Location: Pullman, Washington

Enrollment: 25,352

Type: Public


Campus Survey: Yes (see response)

Dining Survey: Yes (see response)

Endowment Survey: Yes (see response)

Student Survey: No


Data compiled from independent research. For information on data collection and evaluation, please see the Methods section.

Overall grade  
The university has implemented a formal sustainability policy, and the Sustainability and the Environment Committee has recently completed a greenhouse gas inventory and begun work on a climate action plan. Green cleaning products are used on campus, and Energy Star appliances are purchased for residence halls.
The university has completed a greenhouse gas emissions inventory and has made a commitment to reduce emissions. The campus recently retrocommissioned its heating and cooling systems.
An on-campus orchard and farm provides $10,000 worth of food to the dining halls each year. Overall, 20 percent of the annual food budget is spent on local food items. The university composts food and landscaping waste, recycles electronic waste, and diverts 82 percent of traditional recyclable materials from landfills.

Source data =
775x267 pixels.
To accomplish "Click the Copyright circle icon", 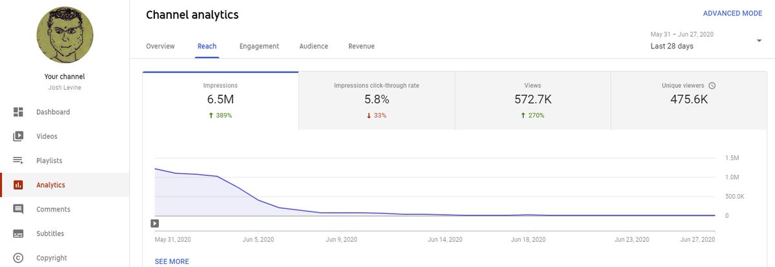I will [x=18, y=258].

Short exercise = Please repeat the stretch of the campus sustainability profile from "Campus Survey: Yes" through "for residence halls.", word for word. This data has no connection to the text.

Written response =
Campus Survey: Yes (see response)

Dining Survey: Yes (see response)

Endowment Survey: Yes (see response)

Student Survey: No


Data compiled from independent research. For information on data collection and evaluation, please see the Methods section.

Overall grade  
The university has implemented a formal sustainability policy, and the Sustainability and the Environment Committee has recently completed a greenhouse gas inventory and begun work on a climate action plan. Green cleaning products are used on campus, and Energy Star appliances are purchased for residence halls.